(Work instructions): Please work out how many of the lines below include "agent". Only the number should be given.

Stored records
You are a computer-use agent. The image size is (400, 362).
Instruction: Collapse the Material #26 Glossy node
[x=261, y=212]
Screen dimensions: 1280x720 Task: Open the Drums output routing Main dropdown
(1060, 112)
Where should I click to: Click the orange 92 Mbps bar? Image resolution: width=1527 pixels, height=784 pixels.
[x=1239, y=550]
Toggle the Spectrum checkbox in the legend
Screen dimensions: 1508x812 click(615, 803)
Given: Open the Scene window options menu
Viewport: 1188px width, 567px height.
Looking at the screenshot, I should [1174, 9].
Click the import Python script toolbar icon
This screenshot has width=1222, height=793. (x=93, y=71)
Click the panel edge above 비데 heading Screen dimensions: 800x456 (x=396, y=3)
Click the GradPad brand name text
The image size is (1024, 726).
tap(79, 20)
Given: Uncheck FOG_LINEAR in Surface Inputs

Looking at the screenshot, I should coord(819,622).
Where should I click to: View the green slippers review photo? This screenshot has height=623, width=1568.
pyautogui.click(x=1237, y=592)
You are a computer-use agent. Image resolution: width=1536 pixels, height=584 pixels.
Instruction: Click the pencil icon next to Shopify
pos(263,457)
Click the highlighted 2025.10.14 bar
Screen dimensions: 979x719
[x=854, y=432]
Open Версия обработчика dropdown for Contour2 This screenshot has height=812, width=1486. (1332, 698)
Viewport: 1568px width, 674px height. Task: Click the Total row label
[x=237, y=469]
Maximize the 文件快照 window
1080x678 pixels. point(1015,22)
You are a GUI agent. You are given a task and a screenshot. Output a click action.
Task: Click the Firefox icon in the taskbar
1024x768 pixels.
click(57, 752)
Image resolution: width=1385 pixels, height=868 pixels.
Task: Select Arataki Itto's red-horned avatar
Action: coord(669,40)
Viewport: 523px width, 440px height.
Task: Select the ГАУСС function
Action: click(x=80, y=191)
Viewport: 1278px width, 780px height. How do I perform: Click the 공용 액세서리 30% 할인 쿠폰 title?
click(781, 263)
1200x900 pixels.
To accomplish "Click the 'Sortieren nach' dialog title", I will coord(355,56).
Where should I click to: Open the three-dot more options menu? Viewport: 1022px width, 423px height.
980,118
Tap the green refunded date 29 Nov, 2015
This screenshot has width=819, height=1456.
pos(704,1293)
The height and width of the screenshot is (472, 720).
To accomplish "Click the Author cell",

(Answer section): 3